1) Tell your story well and tell it often. Your donors -- both individual and institutional -- need to hear how you are making a difference under these unique circumstances. Use a variety of methods -- emails, social media, videos, Zoom calls, phone calls, etc. While it's always important to be a good donor steward, it's especially critical in uncertain times like these.

2) A matching gift can boost fundraising efforts. Perhaps your board will chip in to create a matching gift fund. Perhaps a long-term contributor will agree to a matching fund. The prospect of doubling a donation may help motivate on-the-fence supporters.

3) Avoid emergency, desperate requests for funds. You may not be sleeping as you obsessively pore over spreadsheets, but this is not the moment to share your anxiety with an anguished plea for money. Convey realistic optimism rather than panic.

4) Don't pre-judge your supporters. Don't assume they no longer have funds to give or won't appreciate hearing from you. Give your contributors the chance to show you how much they treasure your organization's mission.

5) Focus your time and efforts on current or past donors.because some organizations, especially those not providing direct coronavirus or racial inequity services, may find it more difficult to attract new donors right now.

The last three months have shown how many organizations are continuing to raise money effectively. Some are even surpassing their goals ... and not just disaster relief organizations. Some of our clients' events are hitting record highs, and some are getting generous grants. Unfortunately, some nonprofits are still having a tough time. Recovery will be an ever-evolving process so stay nimble — and ask.

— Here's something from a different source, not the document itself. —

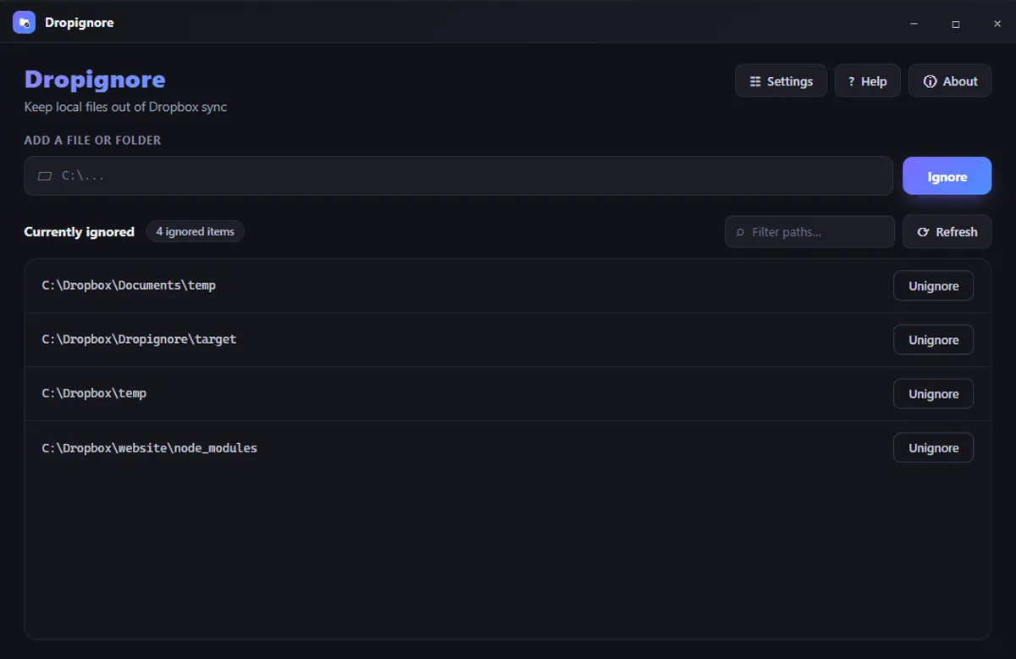1016x659 pixels.
Task: Click the Help question mark icon
Action: 852,81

The First Steps to Getting Your Fundraising Strategy Right

Here is how too many organizations develop their fundraising strategy. Someone declares we need some strategy around here so off you go with your team to a retreat from which you emerge with slick charts, creative revenue streams, optimistic projections and long to-do lists. Everyone smiles and cheers.

By the following Thursday, the fundraising strategy is forgotten. What went wrong?

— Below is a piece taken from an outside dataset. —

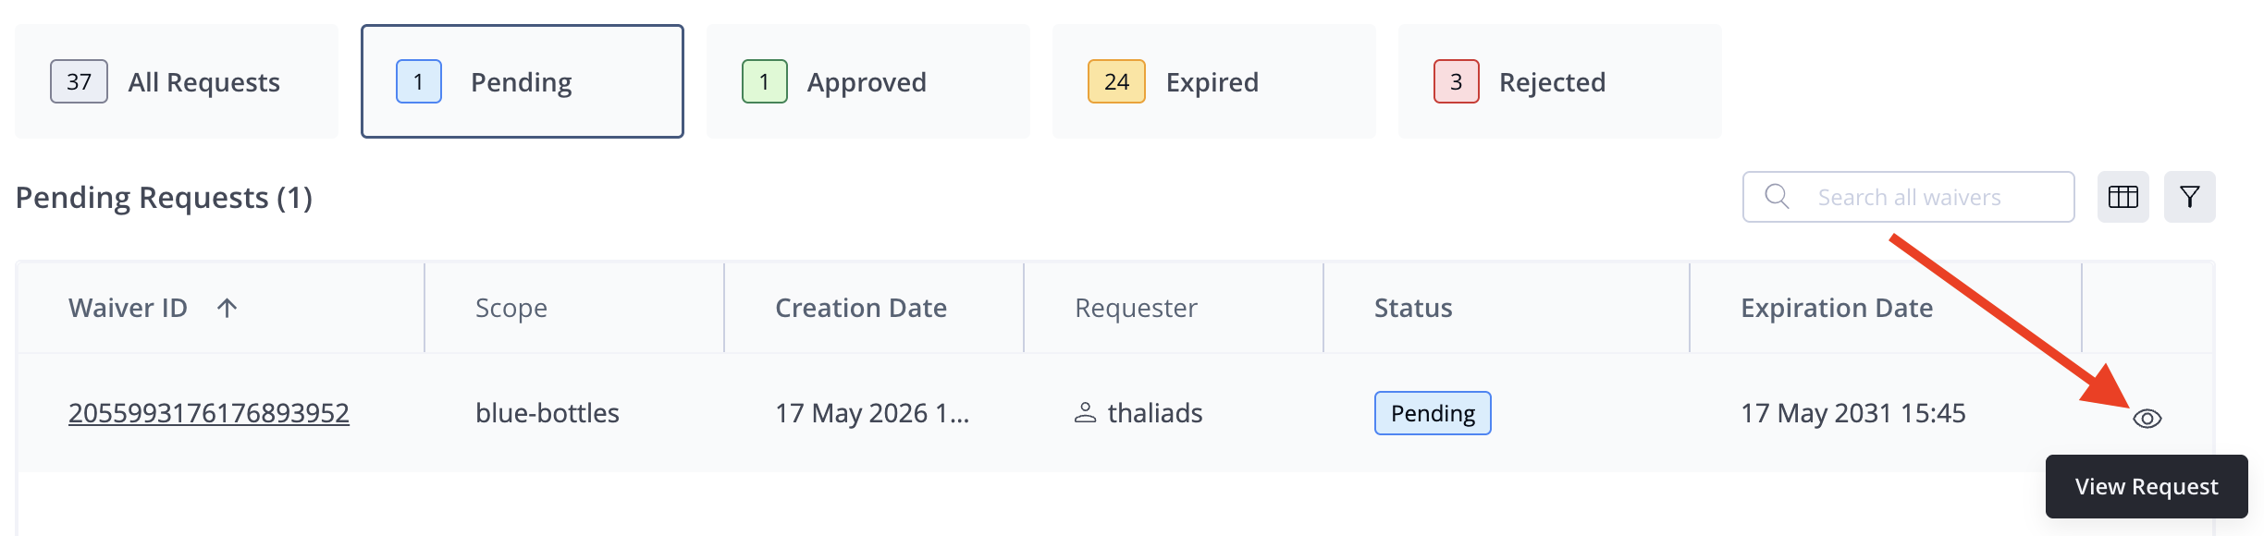Sort by Expiration Date column header
The image size is (2264, 536).
click(x=1837, y=308)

Sometimes staff and board members need to be re-energized to implement a fundraising strategy. As a first step getting your fundraising strategy right, put the spreadsheets, donor lists, beautiful charts, and blogposts on hold. (They will be there when you return.) Meet with the kids your nonprofit educates. Serve dinner to the families who come to the shelter night after night. Hang out in the cancer wards your major donors have built. Feel the small everyday victories your fundraising makes possible.

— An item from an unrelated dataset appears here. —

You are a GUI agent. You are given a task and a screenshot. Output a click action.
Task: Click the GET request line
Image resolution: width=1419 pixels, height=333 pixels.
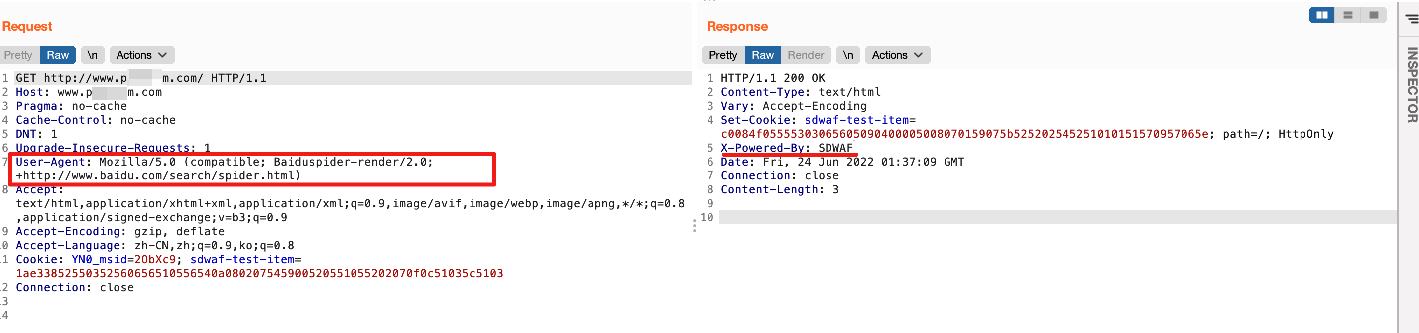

Then, for a fundraising strategy to truly becoming a road map to fundraising success, first you must answer this critical question. What are your organization’s strongest fundraising assets?  A beloved, charismatic founder? A large dedicated base of small donors? A wealthy private foundation that has pledged its support for the next twenty-five years? A unique special event that has delivered results for a decade?

While best practices tout the need to have a balanced portfolio of development – foundations, direct mail, major gifts, special events, planned giving, government funding, corporate donations, online, etc. – most organizations actually have only two or three really strong assets.  A pragmatic fundraising strategy ought to concentrate on what your organization does best and perhaps adds one or two additional revenue streams.

For example, if your nonprofit attracts more than its fair share of foundation funding and has hundreds of donors giving annual $25 gifts, make sure your strategy includes maximizing foundation giving and annual giving. Your strategy may want to include building a major gifts component and introducing planned giving to your donors.

Reminding your team of their mission and creating a development strategy that maximizes your organization’s assets is a winning combination for successful fundraising.